Saskatoon’s John A. Macdonald Road is one step closer to getting a name change.
At Wednesday’s city council meeting, council unanimously approved a request to change the name of John A. Macdonald Road to miyo-wâhkôhtowin Road — which is Cree for “good relationships.”
City council proposed changing the name more than two years ago.
The proposal was made just weeks after Saskatoon Tribal Council Chief Mark Arcand made a public call to have the street renamed to acknowledge the ongoing harm of the Indian residential school system and the role John A. Macdonald — Canada’s first prime minister — played in that part of history.
The final step in the process to officially change the name will be for city administration to create a bylaw and have that approved by council at next month’s meeting.

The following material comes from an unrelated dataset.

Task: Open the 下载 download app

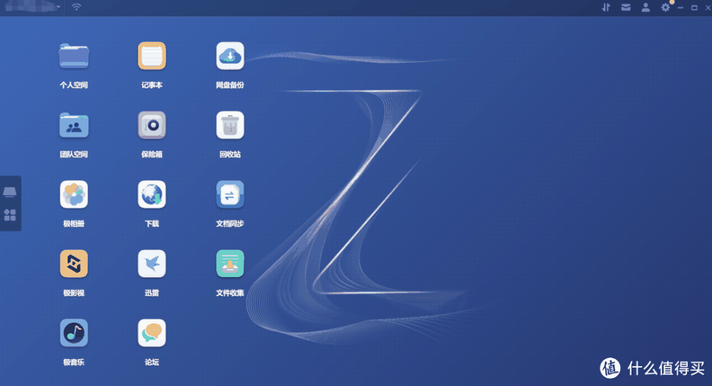Action: [x=152, y=194]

At Wednesday’s meeting, five people spoke voicing both sides of the conversation — whether it was appropriate to change the name or not.
Susan Gingell was one of those people who spoke passionately in support of the name change. She feels this will be used as an invitation into good relationships with the people and the land.

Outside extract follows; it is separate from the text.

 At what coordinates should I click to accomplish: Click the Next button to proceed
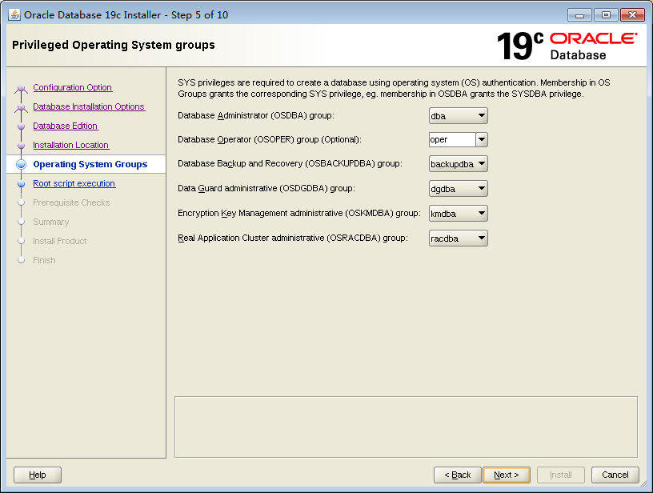coord(507,475)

“I know that this name (John A. Macdonald Road) is hurtful to residential school survivors and the people suffering from intergenerational trauma,” Gingell stated.
“I think some resistance to the name change is inevitable. I hope that over time the benefits of responding to the invitation to better relationship will bring people into agreement. They will see the benefits with all the relations here on Treaty 6 territory.”
While some people living in that area will be impacted by a name change as they have to change their address, documents and identification, Gingell suggests the current issue with the name is larger than the impacted community.
“I believe that this is larger than that particular community. I think the voices of those people need to be heard. This is about better relationships for all of the people who live in this city,” she explained.
“Will they need to learn how to say the name and spell the name? Yes, they will. But like I said (when speaking), Indigenous people had to learn to speak a whole new language and they weren’t invited into it – they were required to speak the language of their colonizers. We’re asking for one word here.”
Mary Fedun, who lives not far from John A. Macdonald Road, spoke out against changing the name. She slammed the city and the community consultation process over the past two years to get to this point.
“The process has been horrible,” she said. “Personally, I want to say I can’t believe it. I do believe the decision was made long before two years ago. What we saw in the middle of summer then and now means nothing.
“The process I think is so flawed because they have no intention of going to setting up like they did with buses. We had all sorts of public engagement for libraries. Lots of people hate it (and) lots of people think it’s terrific, (but) at least we had them. And here we are at council after a summer where a lot of people have a lot of different things going.”
According to Fedun, she takes a bus several times a week down John A. Macdonald Road and says she hasn’t heard one conversation about somebody wanting this name change.
“I listen in (to conversations) and I’ve never heard anybody say, ‘Did you hear what council is doing?’ Most of the time the response is, ‘I think it’s awful what they’re doing,’ ” she said. “I don’t hear anybody (in that area) saying this is a good thing. There are other ways of dealing with things to make them teachable tools.”
She felt the city shouldn’t be hiding from Canadian history.
A motion was also passed at the meeting Wednesday that would have administration report on a process in order to cover all associated costs for home-based businesses impacted by the name change.